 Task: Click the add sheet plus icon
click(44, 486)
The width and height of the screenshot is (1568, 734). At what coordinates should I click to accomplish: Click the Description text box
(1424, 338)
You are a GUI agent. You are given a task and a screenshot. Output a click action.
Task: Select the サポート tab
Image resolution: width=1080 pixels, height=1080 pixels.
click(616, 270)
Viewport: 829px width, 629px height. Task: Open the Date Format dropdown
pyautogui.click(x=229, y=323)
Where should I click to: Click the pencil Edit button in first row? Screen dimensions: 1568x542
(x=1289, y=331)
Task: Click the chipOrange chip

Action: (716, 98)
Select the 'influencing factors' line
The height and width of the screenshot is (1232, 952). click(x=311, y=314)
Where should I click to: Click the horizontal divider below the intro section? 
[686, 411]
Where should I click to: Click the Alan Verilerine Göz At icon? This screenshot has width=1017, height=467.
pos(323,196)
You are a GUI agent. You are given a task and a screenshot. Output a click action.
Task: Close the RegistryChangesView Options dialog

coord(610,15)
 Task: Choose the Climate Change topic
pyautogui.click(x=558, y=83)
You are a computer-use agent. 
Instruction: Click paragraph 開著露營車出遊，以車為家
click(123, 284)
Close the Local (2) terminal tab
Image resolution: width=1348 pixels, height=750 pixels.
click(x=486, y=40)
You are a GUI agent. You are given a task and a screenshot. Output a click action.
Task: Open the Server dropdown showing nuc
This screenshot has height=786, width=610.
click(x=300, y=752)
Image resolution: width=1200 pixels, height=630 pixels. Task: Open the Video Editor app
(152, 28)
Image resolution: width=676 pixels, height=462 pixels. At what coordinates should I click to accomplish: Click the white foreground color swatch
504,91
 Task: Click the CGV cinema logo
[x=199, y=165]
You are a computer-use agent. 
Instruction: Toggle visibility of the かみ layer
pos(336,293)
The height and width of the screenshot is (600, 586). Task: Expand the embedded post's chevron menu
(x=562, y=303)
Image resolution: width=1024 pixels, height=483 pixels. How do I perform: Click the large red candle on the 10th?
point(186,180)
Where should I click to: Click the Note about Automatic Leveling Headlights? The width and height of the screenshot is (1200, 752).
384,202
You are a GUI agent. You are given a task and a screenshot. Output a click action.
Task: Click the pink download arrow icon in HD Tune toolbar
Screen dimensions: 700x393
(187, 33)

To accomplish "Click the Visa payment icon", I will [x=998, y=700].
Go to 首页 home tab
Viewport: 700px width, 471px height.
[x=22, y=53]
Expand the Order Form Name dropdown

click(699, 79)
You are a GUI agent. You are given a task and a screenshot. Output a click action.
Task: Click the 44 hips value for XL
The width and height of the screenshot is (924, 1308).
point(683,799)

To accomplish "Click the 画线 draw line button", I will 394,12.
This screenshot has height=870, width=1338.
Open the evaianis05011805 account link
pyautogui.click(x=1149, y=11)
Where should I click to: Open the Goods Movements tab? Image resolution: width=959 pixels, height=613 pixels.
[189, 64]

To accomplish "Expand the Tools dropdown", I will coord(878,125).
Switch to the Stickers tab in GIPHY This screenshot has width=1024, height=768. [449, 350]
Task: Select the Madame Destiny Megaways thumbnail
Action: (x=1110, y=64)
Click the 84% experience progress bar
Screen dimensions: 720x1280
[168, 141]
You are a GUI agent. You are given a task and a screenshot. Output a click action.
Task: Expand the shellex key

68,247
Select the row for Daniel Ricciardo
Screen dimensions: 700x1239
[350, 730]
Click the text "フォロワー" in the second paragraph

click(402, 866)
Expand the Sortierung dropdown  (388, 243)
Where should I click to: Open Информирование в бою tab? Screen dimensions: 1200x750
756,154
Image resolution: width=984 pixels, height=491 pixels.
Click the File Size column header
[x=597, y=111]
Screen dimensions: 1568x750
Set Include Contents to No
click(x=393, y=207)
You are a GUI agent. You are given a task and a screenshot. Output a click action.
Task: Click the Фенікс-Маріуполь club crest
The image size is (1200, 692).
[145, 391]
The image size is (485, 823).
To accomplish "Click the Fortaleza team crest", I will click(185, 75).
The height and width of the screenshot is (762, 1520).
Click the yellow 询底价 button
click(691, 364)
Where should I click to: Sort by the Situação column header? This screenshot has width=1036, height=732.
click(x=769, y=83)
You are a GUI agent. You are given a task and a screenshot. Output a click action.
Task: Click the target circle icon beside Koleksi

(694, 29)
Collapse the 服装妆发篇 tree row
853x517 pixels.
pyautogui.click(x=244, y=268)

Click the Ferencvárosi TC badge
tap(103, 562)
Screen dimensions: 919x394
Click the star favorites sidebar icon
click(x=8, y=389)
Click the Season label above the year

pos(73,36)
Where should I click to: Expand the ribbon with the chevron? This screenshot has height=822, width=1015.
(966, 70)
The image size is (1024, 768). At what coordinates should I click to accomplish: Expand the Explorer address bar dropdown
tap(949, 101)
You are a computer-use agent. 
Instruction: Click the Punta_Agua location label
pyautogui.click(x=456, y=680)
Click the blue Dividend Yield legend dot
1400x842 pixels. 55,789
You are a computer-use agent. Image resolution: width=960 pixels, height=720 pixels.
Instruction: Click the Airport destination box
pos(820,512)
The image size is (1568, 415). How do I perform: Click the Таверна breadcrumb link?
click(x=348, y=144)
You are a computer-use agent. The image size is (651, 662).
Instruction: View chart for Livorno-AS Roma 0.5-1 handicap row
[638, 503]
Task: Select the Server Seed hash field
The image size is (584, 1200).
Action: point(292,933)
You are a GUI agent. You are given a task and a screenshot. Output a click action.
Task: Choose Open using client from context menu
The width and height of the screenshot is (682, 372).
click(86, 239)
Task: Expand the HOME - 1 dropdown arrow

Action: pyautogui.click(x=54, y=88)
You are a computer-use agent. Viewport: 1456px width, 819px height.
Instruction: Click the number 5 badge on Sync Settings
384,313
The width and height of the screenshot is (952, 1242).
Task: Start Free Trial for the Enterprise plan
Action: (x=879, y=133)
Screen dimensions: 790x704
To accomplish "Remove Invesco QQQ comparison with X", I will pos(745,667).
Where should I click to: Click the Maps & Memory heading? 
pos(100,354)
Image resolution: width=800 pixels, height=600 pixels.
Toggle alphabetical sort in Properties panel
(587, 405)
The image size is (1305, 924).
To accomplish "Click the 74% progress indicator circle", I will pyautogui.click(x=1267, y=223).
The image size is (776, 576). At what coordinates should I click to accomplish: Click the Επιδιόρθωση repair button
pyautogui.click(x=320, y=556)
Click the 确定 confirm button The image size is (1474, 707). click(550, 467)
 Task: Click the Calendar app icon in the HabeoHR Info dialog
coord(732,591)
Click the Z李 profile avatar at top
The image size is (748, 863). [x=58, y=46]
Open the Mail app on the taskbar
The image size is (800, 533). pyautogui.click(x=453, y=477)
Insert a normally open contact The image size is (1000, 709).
● ● ● ● ● ● ●
[Task statement]: Print exactly the lines above from the one with "You are a computer-use agent. Image" to the one with "You are a computer-use agent. Viewport: 1456px", including both.

[Response to the task]:
You are a computer-use agent. Image resolution: width=960 pixels, height=720 pixels.
Instruction: Click the Airport destination box
pos(820,512)
The image size is (1568, 415). How do I perform: Click the Таверна breadcrumb link?
click(x=348, y=144)
You are a computer-use agent. The image size is (651, 662).
Instruction: View chart for Livorno-AS Roma 0.5-1 handicap row
[638, 503]
Task: Select the Server Seed hash field
The image size is (584, 1200).
Action: point(292,933)
You are a GUI agent. You are given a task and a screenshot. Output a click action.
Task: Choose Open using client from context menu
The width and height of the screenshot is (682, 372).
click(86, 239)
Task: Expand the HOME - 1 dropdown arrow

Action: pyautogui.click(x=54, y=88)
You are a computer-use agent. Viewport: 1456px width, 819px height.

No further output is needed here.